Use subqueries to aggregate data {SQL}

Use subqueries to aggregate data {SQL}

HAVING function

Allows you to add a filter to your query instead of the underlying table that can only be used with aggregate functions

CASE function

Returns records with your conditions by allowing you to include if/then statements in your query

Aliasing

When you temporarily name a table or column in your query to make it easier to read and write

Objective

The objective of this query is to aggregate the data into a table containing each warehouse's ID, state and alias, and number of orders; as well as the grand total of orders for all warehouses combined; and finally a column that classifies each warehouse by the percentage of grand total orders that it fulfilled: 0–20%, 21-60%, or > 60%.

Note: This activity breaks out the steps into manageable chunks. The final query is only intended to be run at the end. If you try to run the query before reaching the end of this guide you will likely get an error.

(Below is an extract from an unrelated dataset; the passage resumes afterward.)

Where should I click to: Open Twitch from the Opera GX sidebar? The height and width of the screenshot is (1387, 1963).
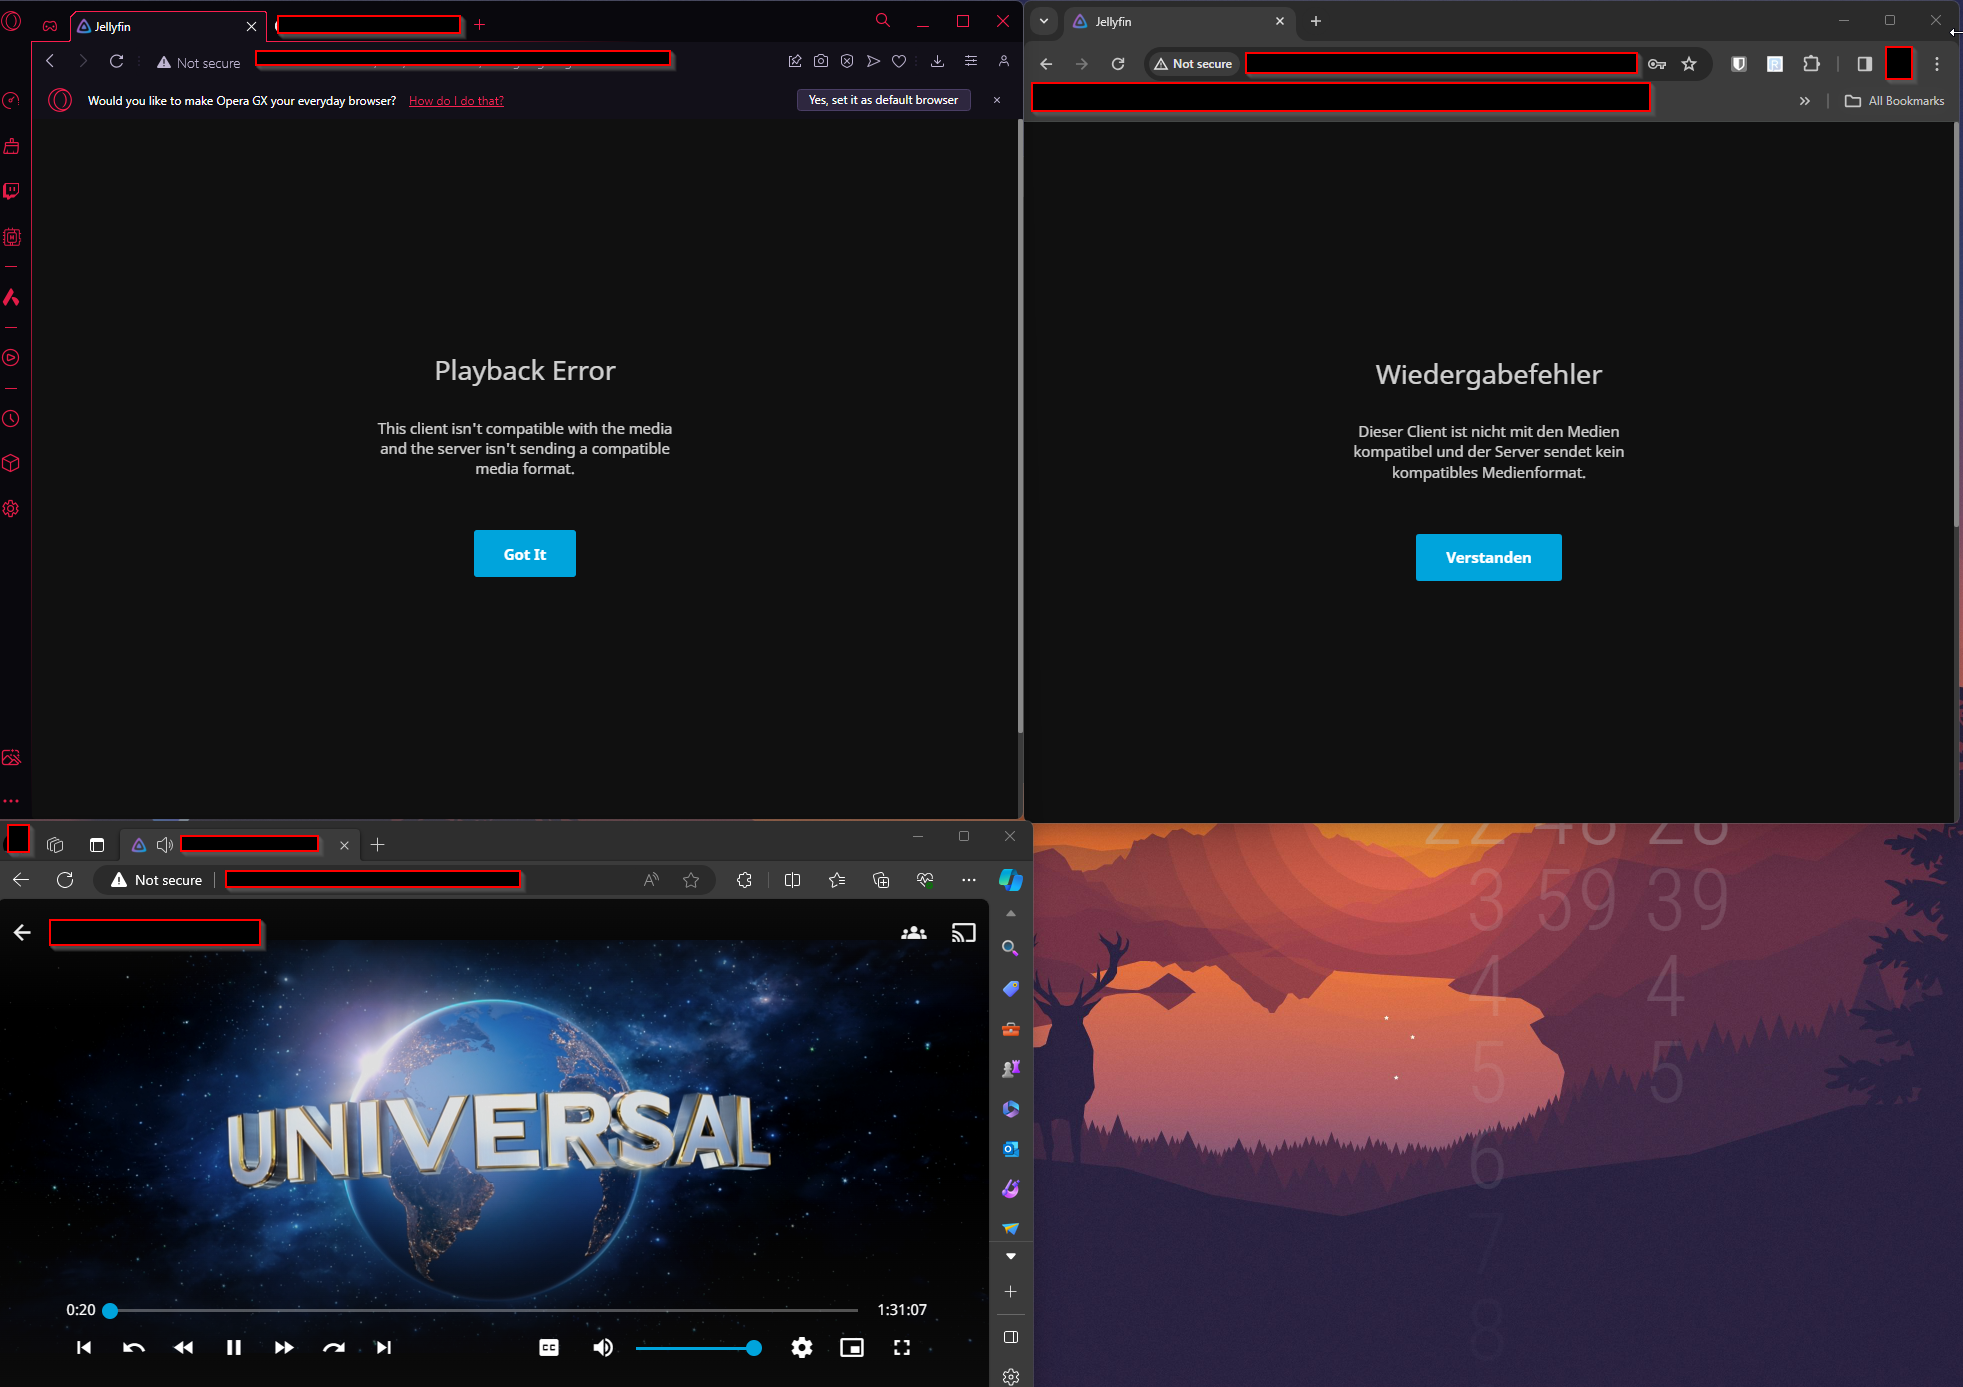pos(12,191)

Example: Combine and alias the tables

As a refresher, aliasing is when you temporarily name a table or column in your query to make it easier to read and write. To alias the warehouse and orders tables and join the tables, follow these steps. Remember, these statements require that you enter your unique individual project name or else they won't run. Be sure to substitute your project name in the code wherever you encounter your-project written. If you haven't explicitly assigned a project name, BigQuery generates one for you automatically. It typically looks like two words and a number, each separated by a hyphen, for example august-west-100777.

Begin

with the FROM statement a few rows down. Later, you'll return to the top of the query to fill it in.

  1. In row 3, enter FROM your-project.warehouse_orders.warehouse AS Warehouse
  2. In row 4, enter LEFT JOIN your-project.warehouse_orders.orders AS Orders
  3. In row 5, enter ON Orders.warehouse_id = Warehouse.warehouse_id

These statements will combine the two tables (warehouse and orders) using warehouse_id as the common key (the column shared by both tables).

Example: Organize your new table

Use the GROUP BY clause in SQL to group rows that have the same values in specified columns into aggregated data, such as sum, count, average, maximum, or minimum, based on the values in another column. This operation is particularly useful in databases where there is a need to analyze data based on certain criteria.

  1. In row 6, enter GROUP BY
  2. In row 7, enter Warehouse.warehouse_id,
  3. In row 8, enter warehouse_name

Here, the combined table is grouped first by the warehouse ID and then by its name.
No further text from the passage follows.